What you have to do
Once the line with "Jewelry (355, 192)" is found in the entries below, print it and each following line exactly, stopping after the line with "개발/운영 노하우 (80, 240)"; print nothing else.

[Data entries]
+++++

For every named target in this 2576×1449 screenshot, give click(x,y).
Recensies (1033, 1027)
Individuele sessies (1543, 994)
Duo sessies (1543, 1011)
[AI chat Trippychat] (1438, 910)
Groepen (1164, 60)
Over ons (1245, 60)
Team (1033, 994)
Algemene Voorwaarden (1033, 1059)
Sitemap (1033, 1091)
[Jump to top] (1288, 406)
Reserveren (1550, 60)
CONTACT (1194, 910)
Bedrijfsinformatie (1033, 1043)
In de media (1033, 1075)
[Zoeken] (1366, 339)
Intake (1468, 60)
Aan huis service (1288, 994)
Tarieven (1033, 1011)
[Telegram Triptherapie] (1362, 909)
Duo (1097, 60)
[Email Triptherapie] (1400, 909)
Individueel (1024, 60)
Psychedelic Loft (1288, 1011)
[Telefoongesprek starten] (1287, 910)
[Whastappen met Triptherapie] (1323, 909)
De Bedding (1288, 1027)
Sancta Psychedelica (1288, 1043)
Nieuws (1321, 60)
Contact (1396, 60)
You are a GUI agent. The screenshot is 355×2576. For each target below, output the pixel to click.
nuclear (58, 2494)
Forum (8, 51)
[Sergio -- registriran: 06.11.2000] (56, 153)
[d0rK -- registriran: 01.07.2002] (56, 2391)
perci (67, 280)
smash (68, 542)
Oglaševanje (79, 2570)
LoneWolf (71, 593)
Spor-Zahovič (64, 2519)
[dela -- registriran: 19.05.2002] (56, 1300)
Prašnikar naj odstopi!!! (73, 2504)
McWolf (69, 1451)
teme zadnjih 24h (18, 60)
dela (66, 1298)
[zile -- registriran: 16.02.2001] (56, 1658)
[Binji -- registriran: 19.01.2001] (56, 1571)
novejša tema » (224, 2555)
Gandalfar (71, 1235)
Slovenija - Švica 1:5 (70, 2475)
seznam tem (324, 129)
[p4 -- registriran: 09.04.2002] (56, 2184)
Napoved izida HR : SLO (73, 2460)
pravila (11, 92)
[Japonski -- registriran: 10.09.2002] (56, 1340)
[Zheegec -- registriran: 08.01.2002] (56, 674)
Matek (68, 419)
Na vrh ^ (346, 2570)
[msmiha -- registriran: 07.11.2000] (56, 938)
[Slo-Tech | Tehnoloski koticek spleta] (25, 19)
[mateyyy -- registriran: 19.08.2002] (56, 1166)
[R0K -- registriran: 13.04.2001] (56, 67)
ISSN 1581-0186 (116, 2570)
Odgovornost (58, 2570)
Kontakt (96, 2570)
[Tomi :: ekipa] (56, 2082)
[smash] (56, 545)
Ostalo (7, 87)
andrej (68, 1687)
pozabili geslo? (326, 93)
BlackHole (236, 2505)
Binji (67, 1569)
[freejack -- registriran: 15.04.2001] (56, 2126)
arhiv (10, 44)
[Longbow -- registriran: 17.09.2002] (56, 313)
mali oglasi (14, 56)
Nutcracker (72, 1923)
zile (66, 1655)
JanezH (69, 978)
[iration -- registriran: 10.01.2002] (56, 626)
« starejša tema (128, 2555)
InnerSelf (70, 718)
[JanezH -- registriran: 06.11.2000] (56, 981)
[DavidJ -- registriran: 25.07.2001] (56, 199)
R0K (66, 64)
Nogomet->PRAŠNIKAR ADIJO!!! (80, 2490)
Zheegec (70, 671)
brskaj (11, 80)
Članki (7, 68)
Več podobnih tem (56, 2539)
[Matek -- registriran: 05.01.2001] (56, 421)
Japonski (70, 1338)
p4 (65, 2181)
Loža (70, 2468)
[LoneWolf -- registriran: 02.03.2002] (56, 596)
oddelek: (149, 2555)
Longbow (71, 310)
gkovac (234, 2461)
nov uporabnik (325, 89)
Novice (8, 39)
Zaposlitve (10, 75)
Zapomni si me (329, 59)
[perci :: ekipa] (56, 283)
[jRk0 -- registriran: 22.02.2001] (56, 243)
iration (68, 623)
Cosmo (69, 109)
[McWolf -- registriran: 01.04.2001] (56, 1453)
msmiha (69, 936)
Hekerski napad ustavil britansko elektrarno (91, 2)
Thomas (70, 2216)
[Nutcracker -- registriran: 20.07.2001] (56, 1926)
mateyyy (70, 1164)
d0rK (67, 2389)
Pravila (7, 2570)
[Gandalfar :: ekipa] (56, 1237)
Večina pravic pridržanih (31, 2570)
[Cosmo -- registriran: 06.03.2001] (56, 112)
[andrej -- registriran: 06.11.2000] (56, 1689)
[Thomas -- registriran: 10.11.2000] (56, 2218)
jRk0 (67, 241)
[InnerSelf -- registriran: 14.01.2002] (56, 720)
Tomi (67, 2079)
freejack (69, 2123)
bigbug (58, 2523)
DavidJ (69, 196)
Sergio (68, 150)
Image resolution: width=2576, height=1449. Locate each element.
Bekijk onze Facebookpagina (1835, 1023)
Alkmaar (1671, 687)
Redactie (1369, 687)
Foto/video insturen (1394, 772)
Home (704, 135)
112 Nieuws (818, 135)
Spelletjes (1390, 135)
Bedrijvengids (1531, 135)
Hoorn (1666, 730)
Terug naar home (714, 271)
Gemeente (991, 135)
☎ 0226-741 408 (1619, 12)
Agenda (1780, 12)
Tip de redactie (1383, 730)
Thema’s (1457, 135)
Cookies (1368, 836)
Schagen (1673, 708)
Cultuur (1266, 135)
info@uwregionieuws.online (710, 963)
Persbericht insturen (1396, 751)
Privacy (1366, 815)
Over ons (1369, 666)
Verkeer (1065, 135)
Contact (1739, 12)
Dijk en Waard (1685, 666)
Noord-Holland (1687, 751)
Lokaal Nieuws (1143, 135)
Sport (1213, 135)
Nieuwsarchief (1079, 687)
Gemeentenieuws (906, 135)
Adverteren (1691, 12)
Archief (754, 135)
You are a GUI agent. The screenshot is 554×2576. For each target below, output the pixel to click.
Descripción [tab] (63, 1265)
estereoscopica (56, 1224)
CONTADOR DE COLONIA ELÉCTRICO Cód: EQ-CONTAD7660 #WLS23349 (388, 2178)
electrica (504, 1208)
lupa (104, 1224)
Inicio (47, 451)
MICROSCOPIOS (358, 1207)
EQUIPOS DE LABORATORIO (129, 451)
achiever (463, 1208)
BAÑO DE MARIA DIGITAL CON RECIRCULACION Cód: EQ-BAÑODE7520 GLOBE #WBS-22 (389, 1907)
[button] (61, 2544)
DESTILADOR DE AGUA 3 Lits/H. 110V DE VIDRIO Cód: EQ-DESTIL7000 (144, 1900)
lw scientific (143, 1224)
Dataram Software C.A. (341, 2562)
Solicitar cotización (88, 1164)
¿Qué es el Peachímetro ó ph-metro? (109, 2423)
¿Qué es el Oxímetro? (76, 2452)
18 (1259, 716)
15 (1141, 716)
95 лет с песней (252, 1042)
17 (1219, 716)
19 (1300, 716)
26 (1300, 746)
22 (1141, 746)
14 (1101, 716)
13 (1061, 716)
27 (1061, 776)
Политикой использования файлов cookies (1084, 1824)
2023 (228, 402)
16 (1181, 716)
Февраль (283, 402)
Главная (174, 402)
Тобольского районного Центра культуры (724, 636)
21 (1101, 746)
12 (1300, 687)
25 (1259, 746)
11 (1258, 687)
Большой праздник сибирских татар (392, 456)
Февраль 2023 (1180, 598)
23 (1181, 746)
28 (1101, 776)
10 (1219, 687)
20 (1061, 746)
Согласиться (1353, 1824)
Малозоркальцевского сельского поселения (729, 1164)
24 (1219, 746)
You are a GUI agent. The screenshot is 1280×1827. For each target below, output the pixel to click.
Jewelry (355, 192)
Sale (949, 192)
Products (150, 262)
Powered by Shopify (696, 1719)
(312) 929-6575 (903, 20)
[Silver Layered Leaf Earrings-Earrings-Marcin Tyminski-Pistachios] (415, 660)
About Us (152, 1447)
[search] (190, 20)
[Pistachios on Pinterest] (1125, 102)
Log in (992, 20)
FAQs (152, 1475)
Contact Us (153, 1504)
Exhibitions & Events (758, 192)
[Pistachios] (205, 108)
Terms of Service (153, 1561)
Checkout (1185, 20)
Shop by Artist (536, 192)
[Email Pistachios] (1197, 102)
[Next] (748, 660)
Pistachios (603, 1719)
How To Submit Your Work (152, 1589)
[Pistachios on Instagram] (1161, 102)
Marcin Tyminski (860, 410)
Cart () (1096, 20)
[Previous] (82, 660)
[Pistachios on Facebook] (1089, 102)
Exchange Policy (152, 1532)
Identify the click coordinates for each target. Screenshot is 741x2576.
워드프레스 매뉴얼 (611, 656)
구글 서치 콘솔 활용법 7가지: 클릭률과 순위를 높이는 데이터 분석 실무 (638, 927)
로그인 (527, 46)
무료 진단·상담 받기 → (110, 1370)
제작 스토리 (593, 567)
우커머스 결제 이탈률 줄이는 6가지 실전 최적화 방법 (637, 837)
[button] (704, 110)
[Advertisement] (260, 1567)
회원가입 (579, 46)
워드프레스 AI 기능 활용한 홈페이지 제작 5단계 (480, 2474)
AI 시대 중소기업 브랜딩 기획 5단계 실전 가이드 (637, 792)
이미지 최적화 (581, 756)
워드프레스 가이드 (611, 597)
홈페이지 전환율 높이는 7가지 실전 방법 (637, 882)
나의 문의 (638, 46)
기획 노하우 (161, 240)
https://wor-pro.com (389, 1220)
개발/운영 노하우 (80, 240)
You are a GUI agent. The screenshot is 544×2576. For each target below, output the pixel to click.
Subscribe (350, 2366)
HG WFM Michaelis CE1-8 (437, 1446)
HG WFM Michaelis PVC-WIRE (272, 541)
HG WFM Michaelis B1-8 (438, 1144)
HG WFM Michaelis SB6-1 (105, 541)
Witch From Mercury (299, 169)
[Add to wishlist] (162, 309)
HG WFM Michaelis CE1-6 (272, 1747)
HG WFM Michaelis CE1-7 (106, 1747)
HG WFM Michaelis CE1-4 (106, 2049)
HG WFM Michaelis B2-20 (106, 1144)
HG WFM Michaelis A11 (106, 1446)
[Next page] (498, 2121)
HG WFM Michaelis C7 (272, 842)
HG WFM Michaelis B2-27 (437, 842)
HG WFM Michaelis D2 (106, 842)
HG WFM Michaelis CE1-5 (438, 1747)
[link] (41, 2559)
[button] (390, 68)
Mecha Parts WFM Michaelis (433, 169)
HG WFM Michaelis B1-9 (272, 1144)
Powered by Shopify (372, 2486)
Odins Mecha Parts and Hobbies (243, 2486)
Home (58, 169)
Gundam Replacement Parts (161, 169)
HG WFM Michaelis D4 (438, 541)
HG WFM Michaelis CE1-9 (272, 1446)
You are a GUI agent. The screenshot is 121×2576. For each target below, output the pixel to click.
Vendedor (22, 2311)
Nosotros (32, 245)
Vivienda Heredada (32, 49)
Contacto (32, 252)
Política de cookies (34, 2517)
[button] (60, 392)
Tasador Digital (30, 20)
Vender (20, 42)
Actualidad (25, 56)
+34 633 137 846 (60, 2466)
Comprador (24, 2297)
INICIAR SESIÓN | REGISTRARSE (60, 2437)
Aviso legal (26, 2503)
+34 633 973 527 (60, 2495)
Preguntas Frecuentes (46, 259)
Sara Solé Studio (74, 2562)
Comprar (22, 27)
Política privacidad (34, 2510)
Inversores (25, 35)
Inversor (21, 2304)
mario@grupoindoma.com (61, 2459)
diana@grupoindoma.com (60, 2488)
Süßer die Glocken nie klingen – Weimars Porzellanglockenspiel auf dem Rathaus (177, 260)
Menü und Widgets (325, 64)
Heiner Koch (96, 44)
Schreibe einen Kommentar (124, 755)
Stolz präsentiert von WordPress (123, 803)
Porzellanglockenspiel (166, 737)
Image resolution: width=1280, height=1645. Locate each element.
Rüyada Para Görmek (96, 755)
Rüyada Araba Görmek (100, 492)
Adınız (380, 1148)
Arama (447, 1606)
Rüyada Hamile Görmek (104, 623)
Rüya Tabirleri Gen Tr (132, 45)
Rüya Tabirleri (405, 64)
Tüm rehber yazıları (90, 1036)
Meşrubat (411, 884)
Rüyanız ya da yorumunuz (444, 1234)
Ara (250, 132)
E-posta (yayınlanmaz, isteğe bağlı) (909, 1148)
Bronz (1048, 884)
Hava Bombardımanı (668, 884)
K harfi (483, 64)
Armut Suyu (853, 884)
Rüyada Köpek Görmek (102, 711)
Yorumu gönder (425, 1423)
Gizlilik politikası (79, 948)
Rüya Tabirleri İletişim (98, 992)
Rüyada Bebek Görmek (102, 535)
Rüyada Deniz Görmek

+++++

Reply
Jewelry (355, 192)
Sale (949, 192)
Products (150, 262)
Powered by Shopify (696, 1719)
(312) 929-6575 (903, 20)
[Silver Layered Leaf Earrings-Earrings-Marcin Tyminski-Pistachios] (415, 660)
About Us (152, 1447)
[search] (190, 20)
[Pistachios on Pinterest] (1125, 102)
Log in (992, 20)
FAQs (152, 1475)
Contact Us (153, 1504)
Exhibitions & Events (758, 192)
[Pistachios] (205, 108)
Terms of Service (153, 1561)
Checkout (1185, 20)
Shop by Artist (536, 192)
[Email Pistachios] (1197, 102)
[Next] (748, 660)
Pistachios (603, 1719)
How To Submit Your Work (152, 1589)
[Pistachios on Instagram] (1161, 102)
Marcin Tyminski (860, 410)
Cart () (1096, 20)
[Previous] (82, 660)
[Pistachios on Facebook] (1089, 102)
Exchange Policy (152, 1532)
Identify the click coordinates for each target. Screenshot is 741x2576.
워드프레스 매뉴얼 (611, 656)
구글 서치 콘솔 활용법 7가지: 클릭률과 순위를 높이는 데이터 분석 실무 (638, 927)
로그인 (527, 46)
무료 진단·상담 받기 → (110, 1370)
제작 스토리 (593, 567)
우커머스 결제 이탈률 줄이는 6가지 실전 최적화 방법 (637, 837)
[button] (704, 110)
[Advertisement] (260, 1567)
회원가입 (579, 46)
워드프레스 AI 기능 활용한 홈페이지 제작 5단계 (480, 2474)
AI 시대 중소기업 브랜딩 기획 5단계 실전 가이드 (637, 792)
이미지 최적화 (581, 756)
워드프레스 가이드 (611, 597)
홈페이지 전환율 높이는 7가지 실전 방법 (637, 882)
나의 문의 (638, 46)
기획 노하우 (161, 240)
https://wor-pro.com (389, 1220)
개발/운영 노하우 (80, 240)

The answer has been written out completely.